Items stored from a collection
════

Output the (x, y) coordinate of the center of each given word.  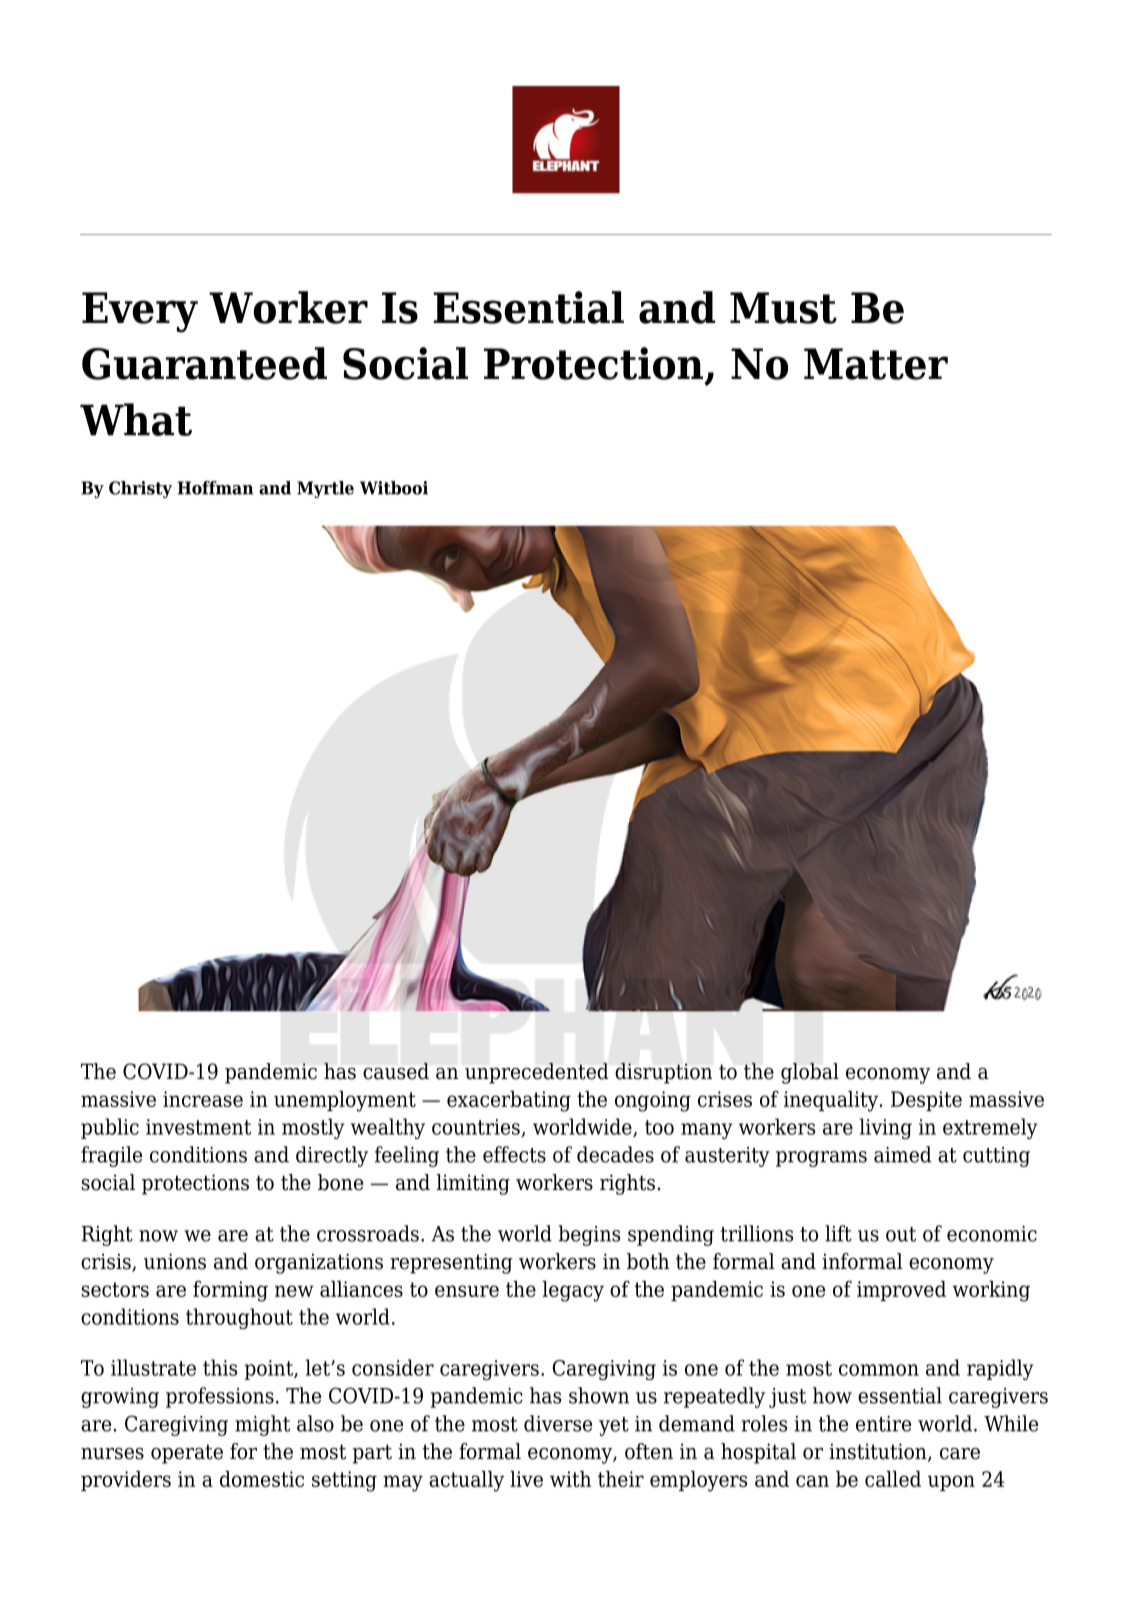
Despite (926, 1101)
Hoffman (215, 488)
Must (783, 308)
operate (187, 1454)
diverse (558, 1423)
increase (203, 1099)
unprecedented (537, 1073)
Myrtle (325, 489)
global (810, 1073)
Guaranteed (204, 363)
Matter (876, 364)
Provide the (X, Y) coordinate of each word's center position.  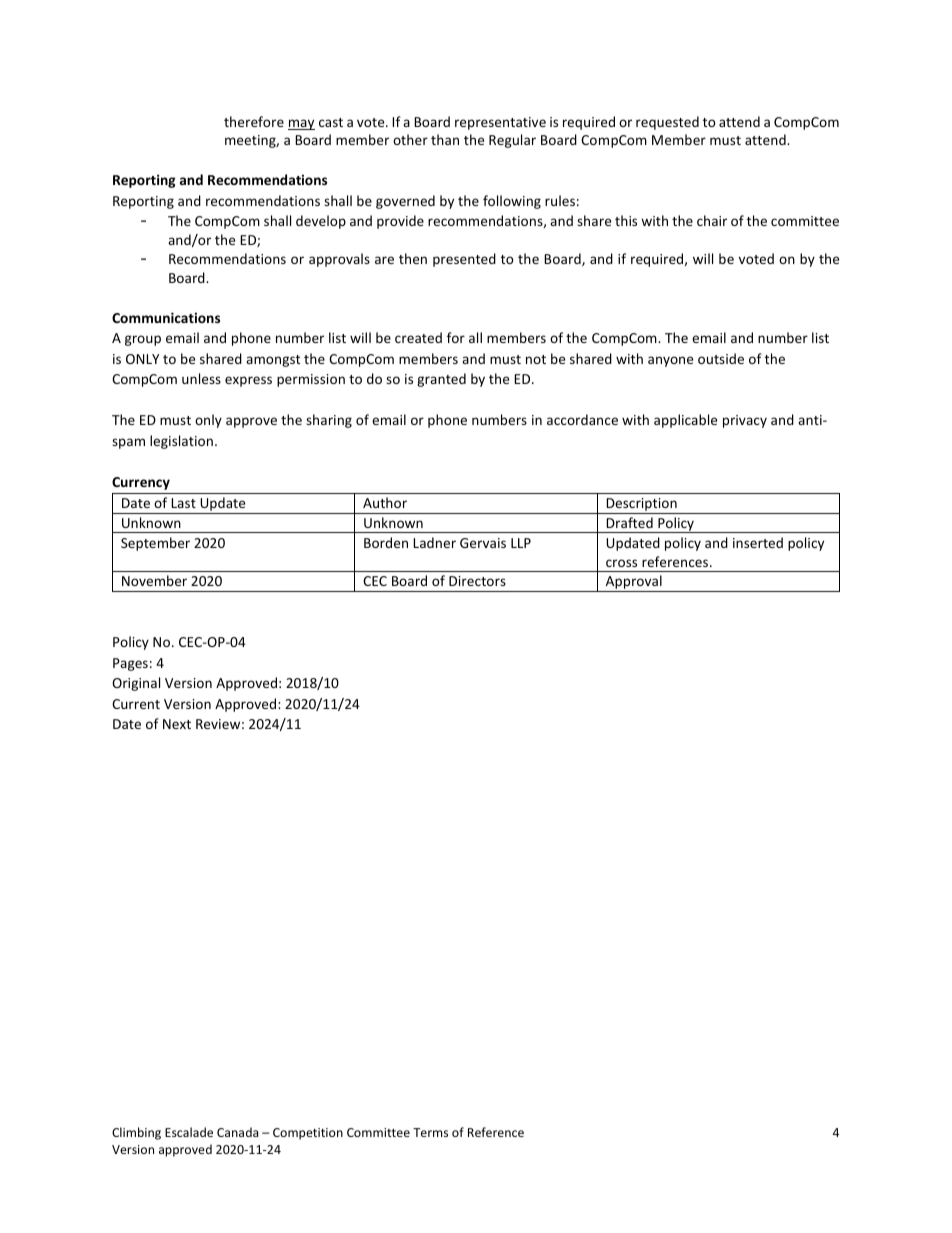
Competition (308, 1134)
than (445, 139)
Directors (477, 581)
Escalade (189, 1132)
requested (667, 123)
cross (621, 563)
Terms (430, 1132)
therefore (254, 121)
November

════

Convert all of the rows above into a numbered list, leaving out the pictures and skipping any blank lines.

1. Output the (x, y) coordinate of the center of each given word.  
2. Despite (926, 1101)
3. Hoffman (215, 488)
4. Must (783, 308)
5. operate (187, 1454)
6. diverse (558, 1423)
7. increase (203, 1099)
8. unprecedented (537, 1073)
9. Myrtle (325, 489)
10. global (810, 1073)
11. Guaranteed (204, 363)
12. Matter (876, 364)
13. Provide the (X, Y) coordinate of each word's center position.  
14. Competition (308, 1134)
15. than (445, 139)
16. Directors (477, 581)
17. Escalade (189, 1132)
18. requested (667, 123)
19. cross (621, 563)
20. Terms (430, 1132)
21. therefore (254, 121)
22. November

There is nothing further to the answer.